Your answer must be exactly the lines from the one containing "Viewport: 801px width, 532px height." through the end of the material, both ends included, without pictures.

*** Opening of DATA EXCERPTS ***

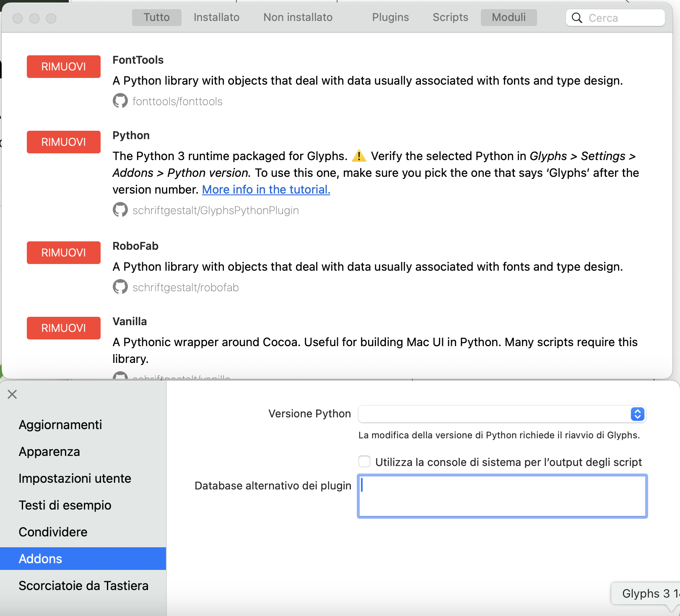Open the Scripts tab
Image resolution: width=680 pixels, height=616 pixels.
[450, 18]
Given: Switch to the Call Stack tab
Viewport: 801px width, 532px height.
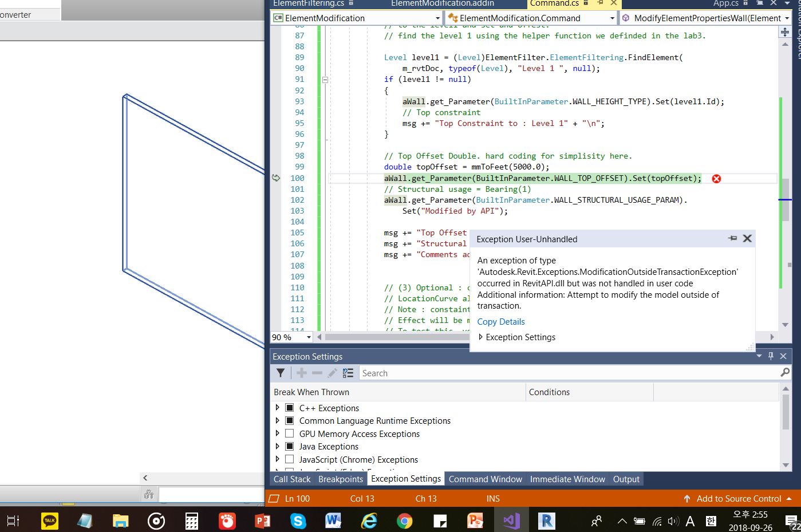Looking at the screenshot, I should pyautogui.click(x=292, y=479).
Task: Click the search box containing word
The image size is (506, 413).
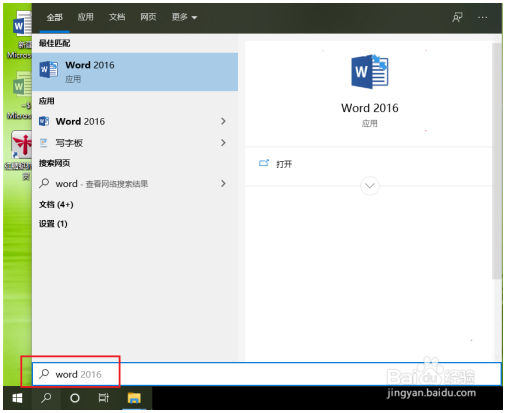Action: pos(267,374)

*** Close of DATA EXCERPTS ***

_WRITTEN ANSWER:_
Viewport: 801px width, 532px height.
Looking at the screenshot, I should pyautogui.click(x=292, y=479).
Task: Click the search box containing word
The image size is (506, 413).
Action: pos(267,374)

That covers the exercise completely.